Goal of the exercise: Return nothing but the lines from the line with "The image size is (800, 600)." through the last line of the entries that follow, copied exactly and free of pictures.

Stored data entries:
────────────────────────────────────────
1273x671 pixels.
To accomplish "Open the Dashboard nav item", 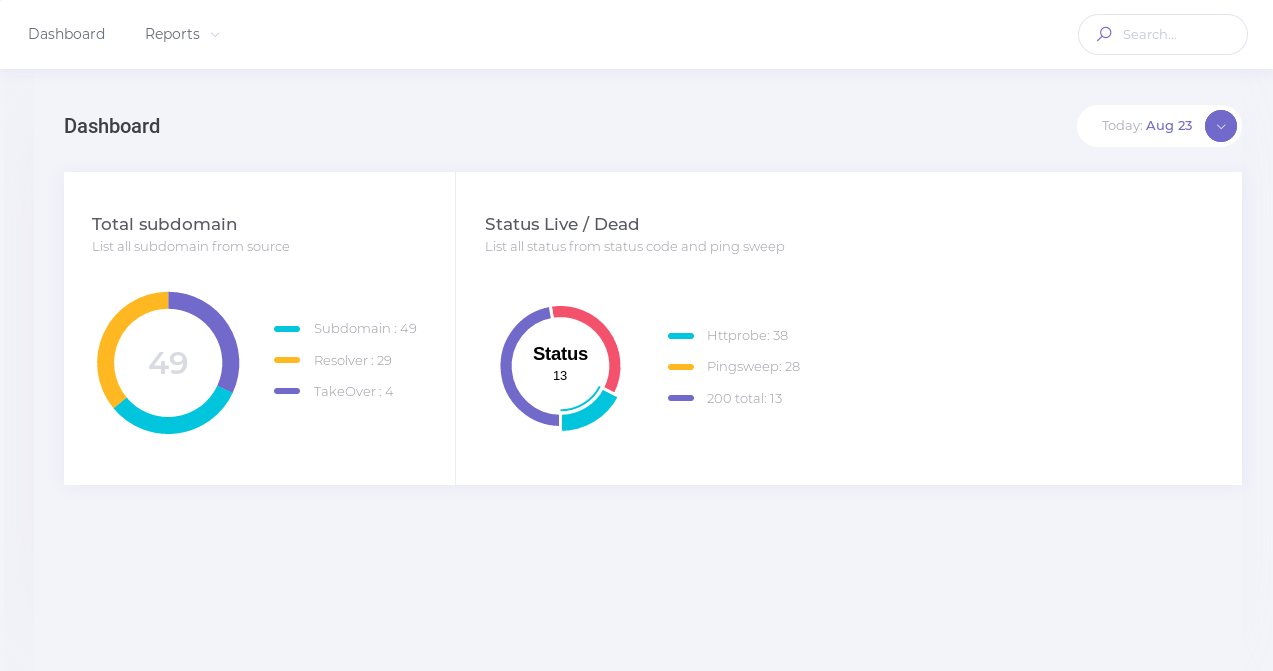I will tap(66, 34).
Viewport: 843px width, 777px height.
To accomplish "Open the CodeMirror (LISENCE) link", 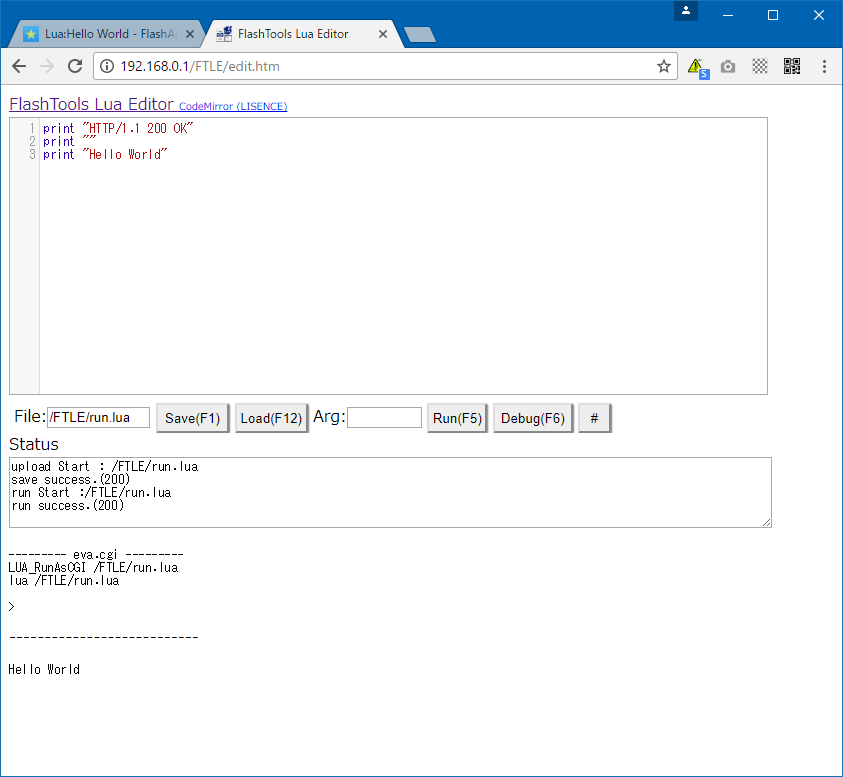I will tap(233, 106).
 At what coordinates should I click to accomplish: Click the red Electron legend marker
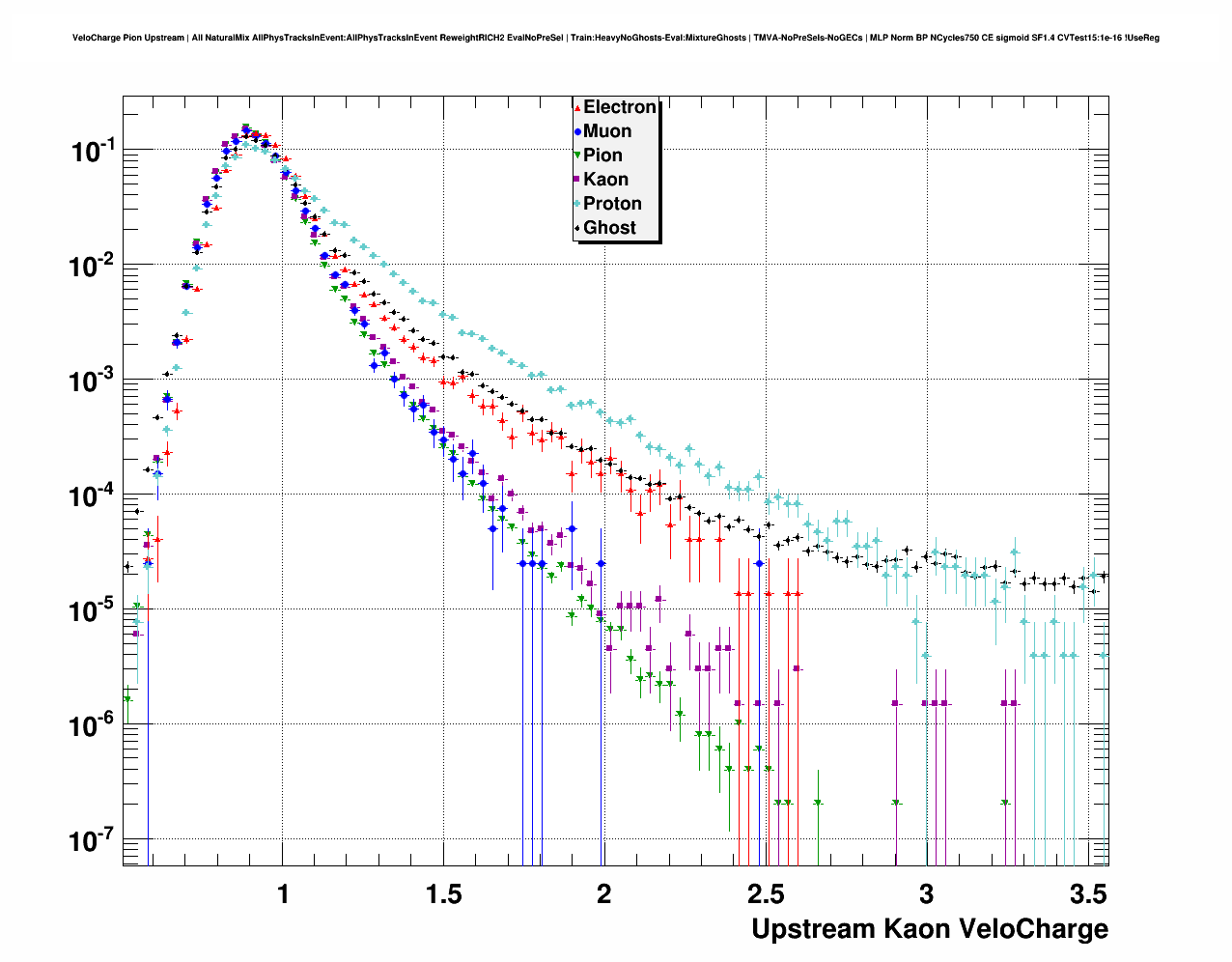pos(577,108)
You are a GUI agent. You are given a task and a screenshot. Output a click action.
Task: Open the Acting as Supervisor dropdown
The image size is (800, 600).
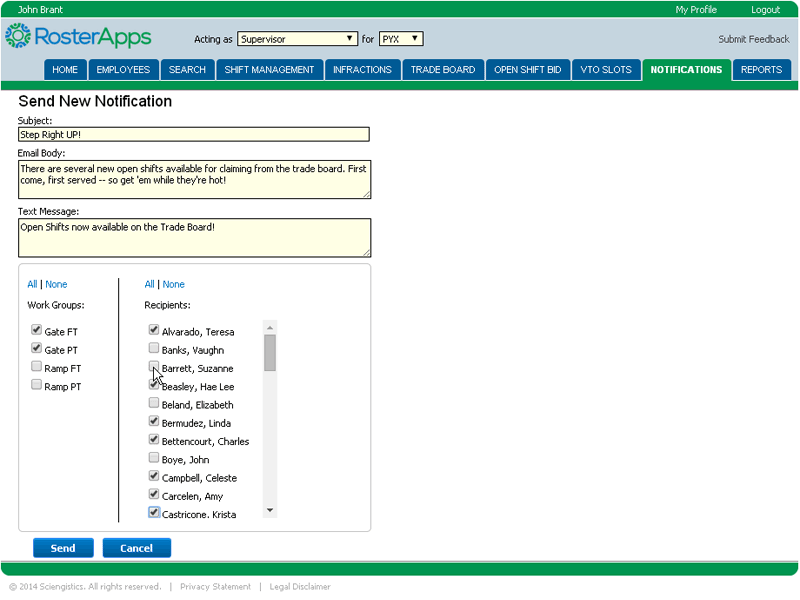tap(297, 39)
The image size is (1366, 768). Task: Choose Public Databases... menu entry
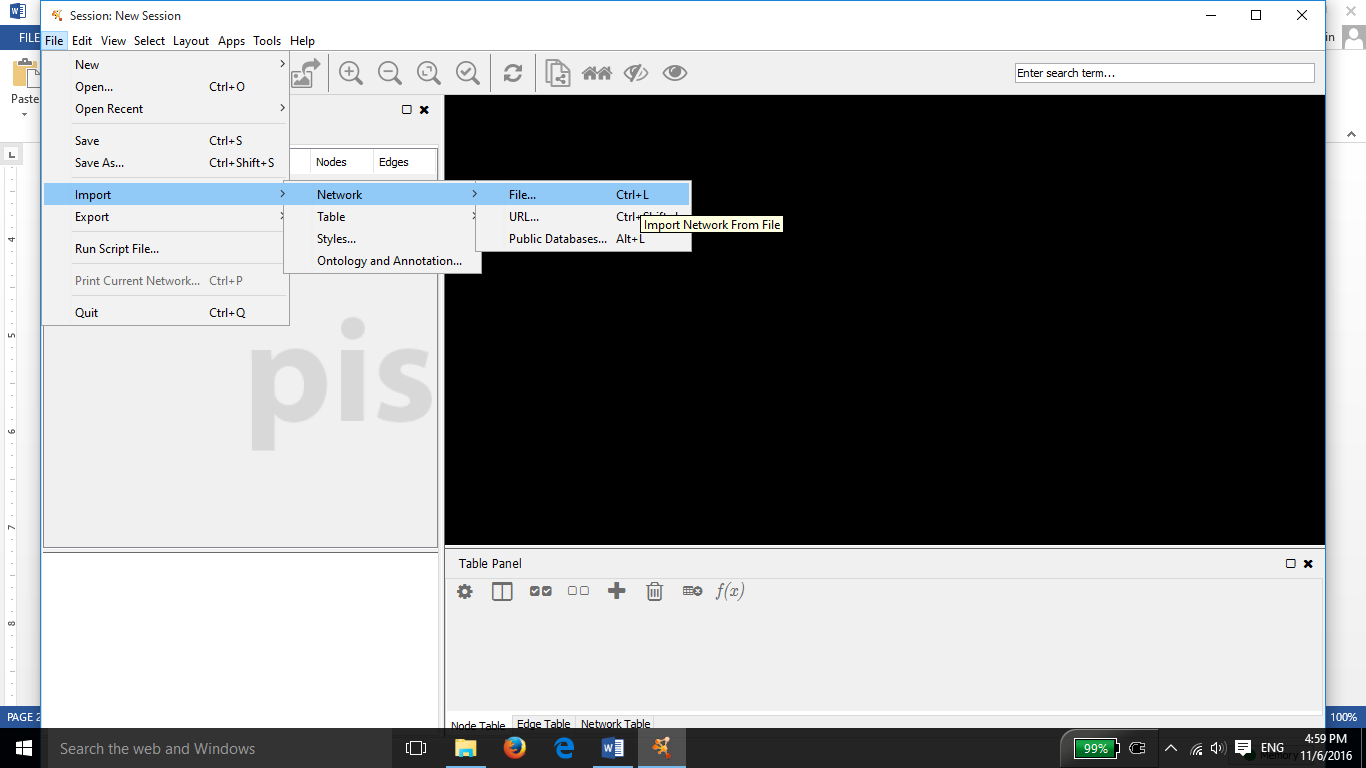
────────────────────────────────────────
Completed task:
The image size is (800, 600).
tap(297, 39)
The image size is (1366, 768). Task: Choose Public Databases... menu entry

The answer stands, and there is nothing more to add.